MAGAZINE iPREMIUM

Gourmet Guide: Must-Try Restaurants in the City Center

L’Atelier de Joël Robuchon

At L’Atelier de Joël Robuchon, haute cuisine unfolds like a symphony behind the counter. Crimson and onyx tones set the stage for culinary theatre, where every dish - be it crab ravioli or silken potato purée - honors Robuchon’s legacy of elegance and restraint. A Michelin-starred ballet of fire, steel, and sublime flavor.

L’Oiseau Blanc

Suspended above Paris like a dream in motion, L’Oiseau Blanc soars beyond fine dining. With panoramic views of the Eiffel Tower and a Michelin-starred tasting menu that dances with caviar and precision, Chef David Bizet transforms each course into poetry - a rooftop reverie where elegance, heritage, and haute cuisine converge.

Akira Back

At Prince de Galles, Akira Back crafts a culinary love letter to modern Japan with global soul. Beneath lacquered screens and Art Deco light, sashimi meets truffle, tacos flirt with ponzu, and foie gras dances with eel. It’s more than fusion - it’s fearless finesse, served with sake and cinematic flair.

Margaux

At Margaux, hospitality is not a gesture—it’s a philosophy. Tucked into a quiet corner of Paris’ Left Bank, this intimate restaurant feels less like dining out and more like coming home to someone impossibly chic. The atmosphere is soft, tactile, quietly elegant—where linen drapes, candlelight, and laughter blur into memory. Chef Paul-Alexandre Laumont reinvents French tradition with seasonal flair: tender duck, caramelized endives, a perfect soufflé. Every plate carries warmth, every glass pours generosity. Whether it’s your first visit or your fiftieth, Margaux welcomes you like an old friend—with grace, depth, and a touch of understated magic.

Gigi Paris

Perched above Paris, Gigi is where Riviera flair meets rooftop reverie. As sea bass meets stracciatella and oysters glisten like black pearls, the Eiffel Tower flickers just beyond your glass. Come for the view, stay for the music - where dinners drift into dancing and the city sparkles below like a secret.

LOULOU Paris

Loulou is where Riviera breeze meets Parisian poise - a sensual homage to Carlo Mollino’s surrealism and Loulou de la Falaise’s fearless elegance. Designed by Joseph Dirand, the space whispers understated luxury. Here, Chef Benoit Dargère reimagines Mediterranean classics with sun-kissed simplicity, inviting guests into a world of taste, style, and cultivated hedonism.

The Costes restaurant

In the velvet heart of Hôtel Costes, decadence is choreographed with precision. Beneath Jacques Garcia's dimly lit phantasm of empire and exoticism, the beautiful dine elbow-to-elbow on spicy tuna, "Tigre qui pleure," and desire. It's not just a meal—it's a ritual of status and seduction, where every glance and garnish is exquisitely calculated.

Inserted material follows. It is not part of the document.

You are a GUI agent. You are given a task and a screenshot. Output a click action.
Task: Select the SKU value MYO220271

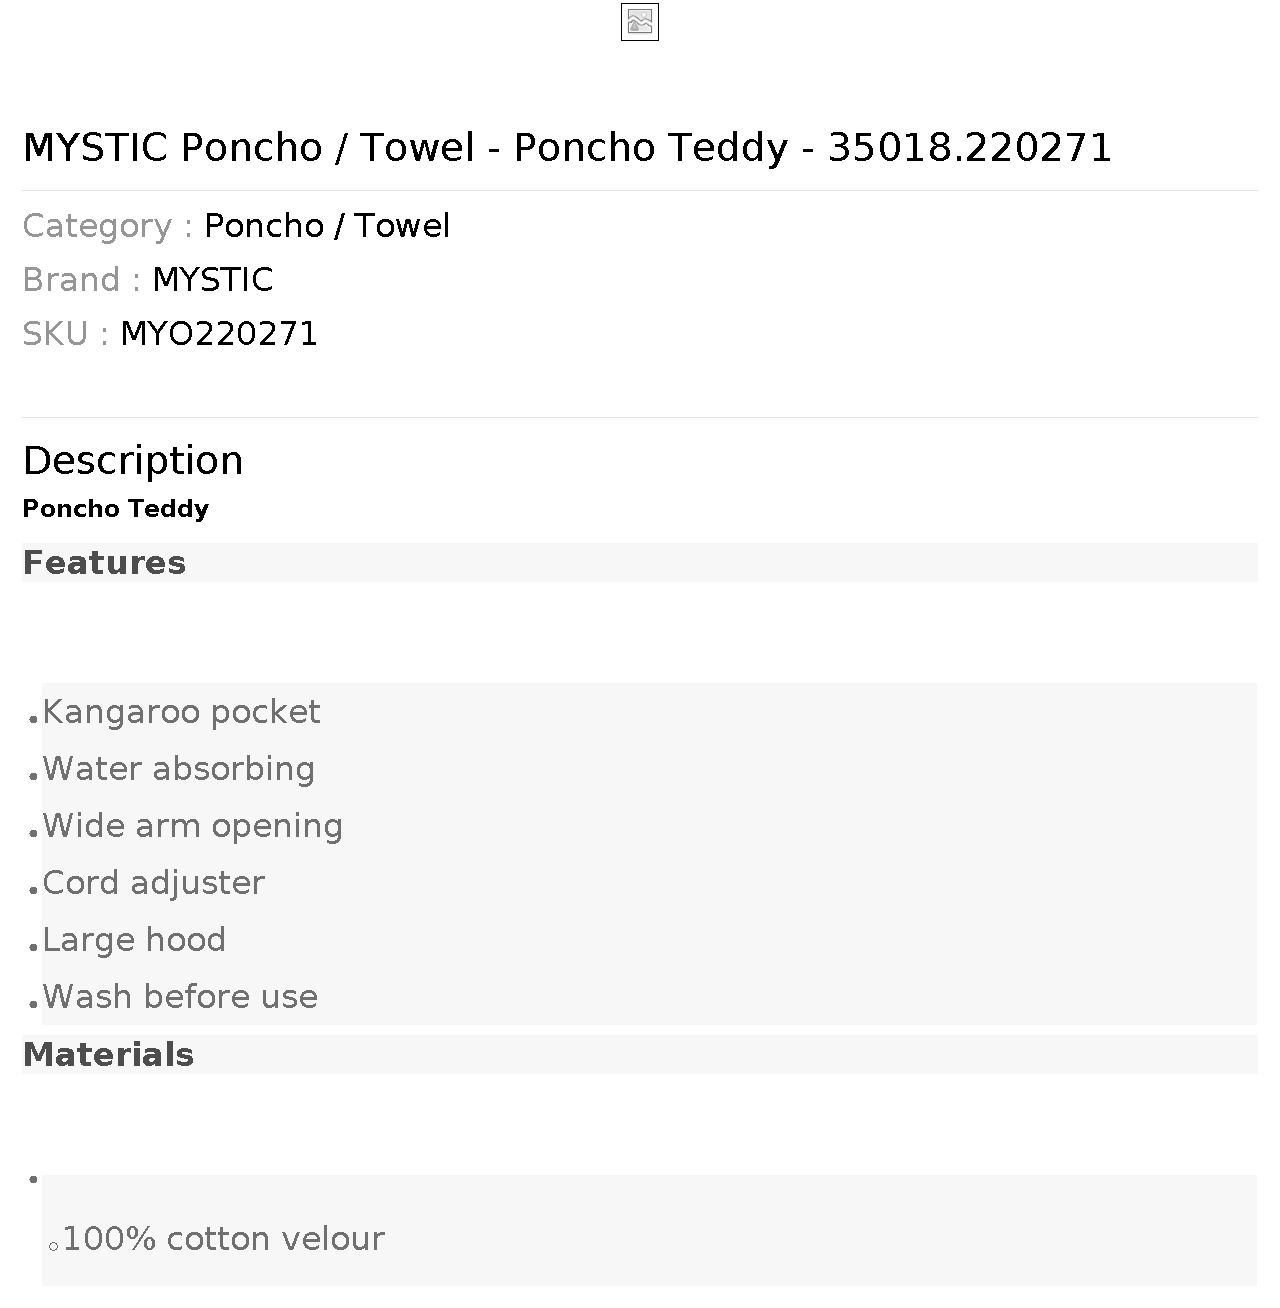[219, 334]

Here, conversations hover like perfume while the body performs its ancient choreography of attraction. The space doesn't merely serve food but orchestrates moments of sensual revelation, each plate arriving as both sustenance and symbol. In this sanctuary of calculated pleasure, even the shadows participate in the seduction, turning ordinary evenings into memories that linger on the palate of the mind.

La Perouse

In La Perouse, time doesn't simply pass—it accumulates, like sediment in fine wine. Since 1933, these velvet-draped chambers have absorbed the creative fever of legends—Zola's piercing observations, Colette's sensual reveries, Hemingway's measured cadences. Within these walls, every meal becomes a narrative device, every candlelit corner a stage where Parisian history continues its unending performance. The cuisine doesn't merely feed; it articulates a century-old conversation between heritage and innovation, where each perfectly executed dish arrives bearing both flavor and memory. Here, even moments of silence feel literary—pregnant pauses in an elegant discourse that began long before us and will continue long after our departure.